当研究室では、この先進材料を社会により広く普及させ、工業製品の高性能化と省エネルギー化に貢献することを目指しています。そのために、複合材構造の最適設計や信頼性評価手法の開発、高い生産性やマテリアルリサイクルを実現する成形加工技術の研究に取り組んでいます。
KEYWORDS
- 複合材料(FRP)
- 構造最適化
- 成形加工
- 破壊制御

市来 誠
講師・博士(工学)
茨城県牛久高校出身
- 略 歴
- 上智大学 理工学部機械工学科卒。同大学大学院 理工学研究科理工学専攻博士前期課程修了、同後期課程修了。名古屋大学ナショナルコンポジットセンター 助教(工学研究科航空宇宙工学専攻 兼務)を経て、2025年本学講師就任。
- 専門分野
- 複合材料工学、材料力学、構造力学、破壊力学
- 担当科目
- プロジェクトデザイン入門、プロジェクトデザイン実践、プロジェクトデザインI、プロジェクトデザインII、工業力学I、工業力学II
RESEARCH
複合材構造の信頼性評価に関する研究

繊維強化複合材料は高い比強度・比剛性(重量あたりの強度・剛性)のために軽量化が求められる航空宇宙構造や自動車構造部材などに適用が進んでいる。
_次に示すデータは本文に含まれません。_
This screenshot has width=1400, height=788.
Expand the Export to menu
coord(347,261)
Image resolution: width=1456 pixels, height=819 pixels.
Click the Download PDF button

強化繊維と母材樹脂で構成される複合材料内部は基本的に不均質な状態であり、材料特性のばらつきや微小な欠陥などが存在する。また、積層構造をとることが一般的であるが、厚み方向に配向する強化繊維が少ない(またはない)ことから面内方向に比べて板厚方向の強度が乏しい。こうしたさまざまな要因から複合材料には複雑なメカニズムで複合的な損傷形態や破壊現象が生じる。
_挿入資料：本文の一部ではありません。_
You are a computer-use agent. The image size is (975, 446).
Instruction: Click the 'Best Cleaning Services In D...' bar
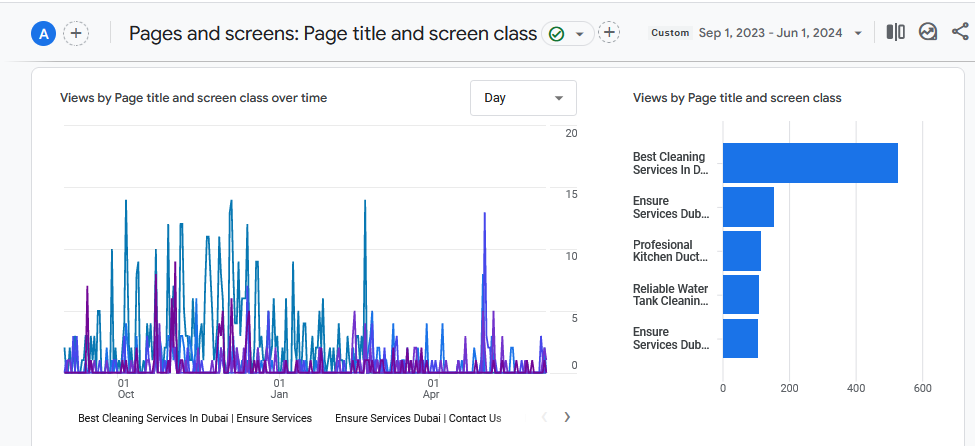click(809, 163)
複合材料に生じる損傷や破壊メカニズム、損傷後の残存強度に関する研究を通して、複合材構造の信頼性向上をを目指します。
高生産性複合材料の高度化に関する研究

近年、自動車部品や産業機械部品をはじめ多くの産業分野で熱可塑性樹脂を母材とした炭素繊維強化複合材料(CFRTP)が注目されている。熱可塑性樹脂は種類が幅広くあり、特性がさまざまな複合材料をつくることができる。また、量産性や成形加工性が良く、材料保管の容易さや高いリサイクル性などの特徴をもつ。
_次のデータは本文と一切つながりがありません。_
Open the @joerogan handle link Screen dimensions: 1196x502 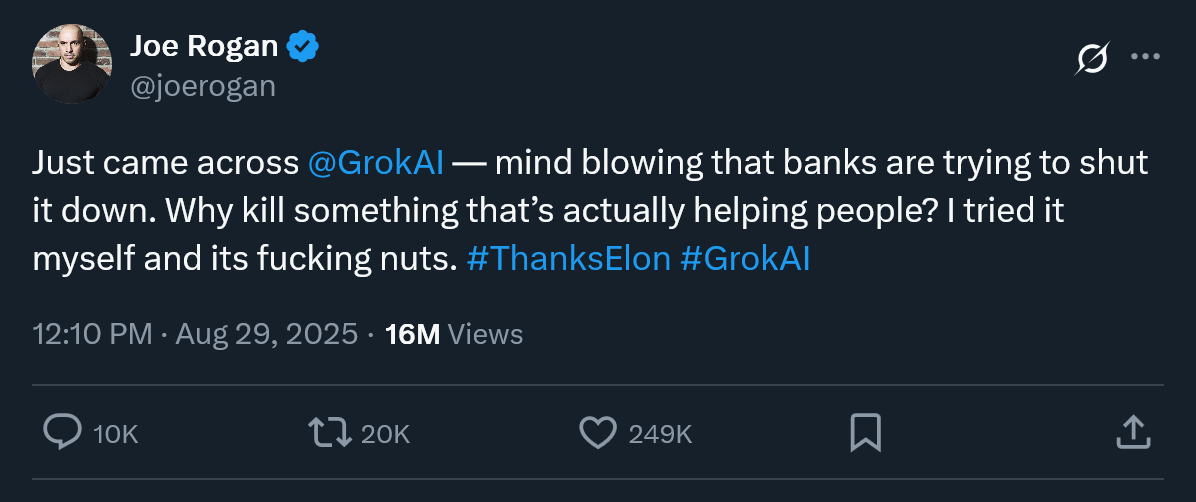[203, 86]
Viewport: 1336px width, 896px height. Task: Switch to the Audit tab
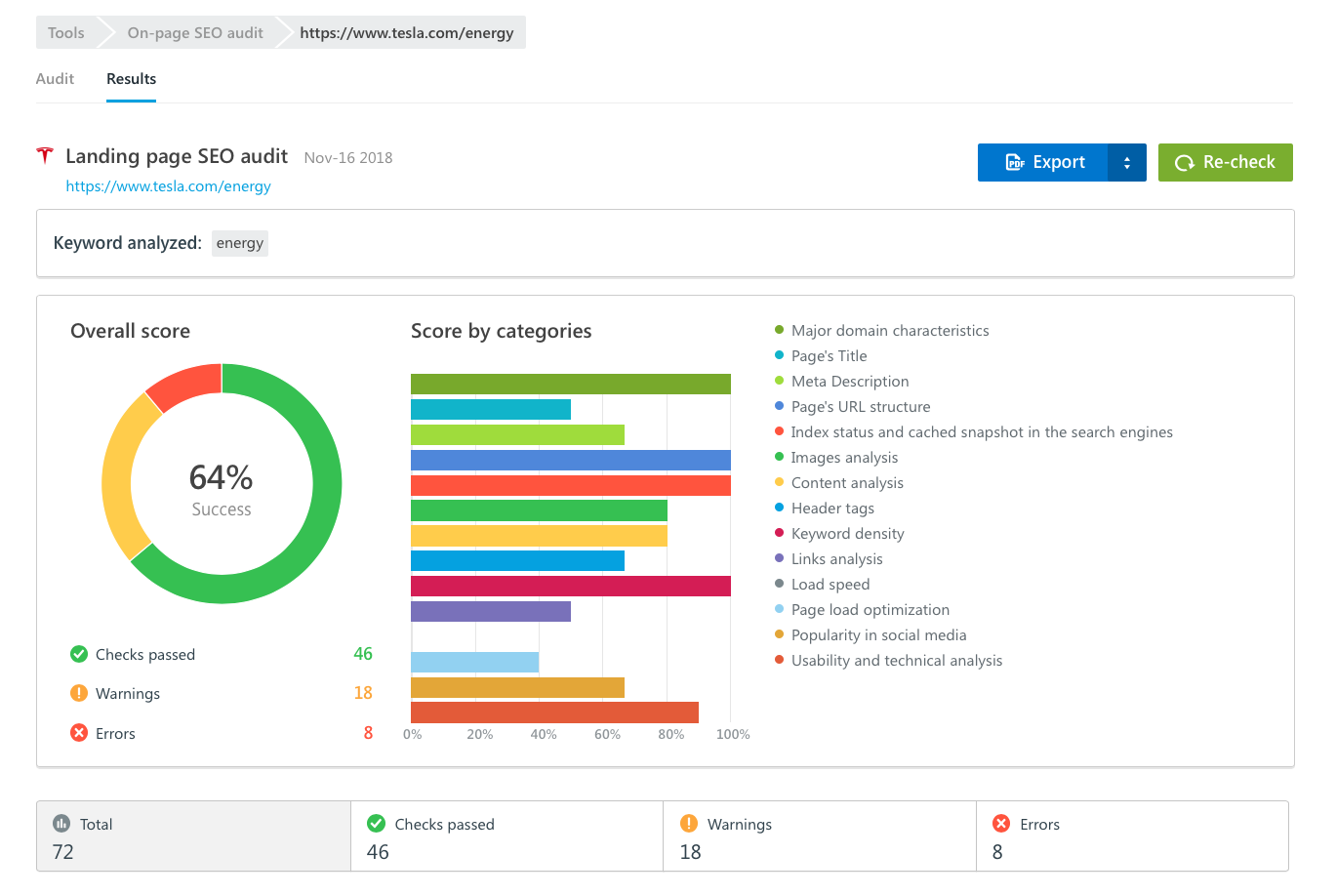pos(55,79)
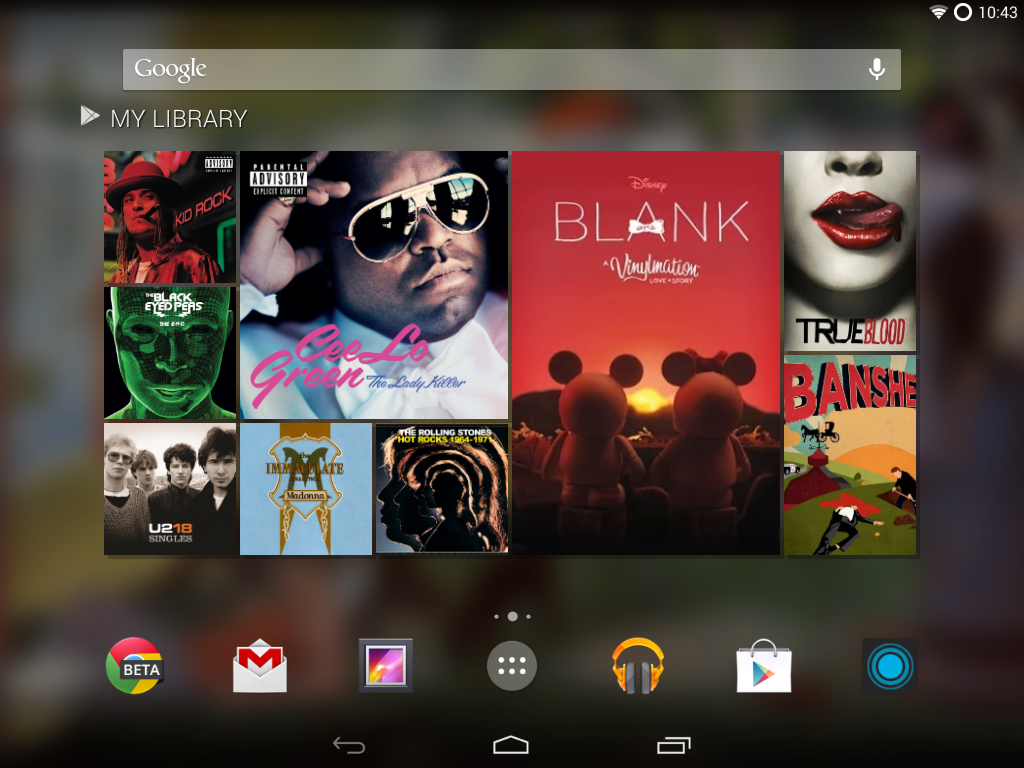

一方、強化繊維の形態としては連続繊維から短繊維まで広範に適用が可能であり、母材樹脂との組み合わせにより成形方法も多種多様に選択できる(例えば熱プレス成形や射出成形、3Dプリント等)。
CFRTPは複雑形状の成形や高サイクル成形を可能にしながらも高い強度や剛性を併せ持った、生産性と力学特性を両立した複合材料であり、省エネルギー化に資する軽量化が要求される量産部品への適用が期待されている。
持続可能な社会の実現に向け、高生産性複合材料によるものづくり技術の高度化に関する研究を推進します。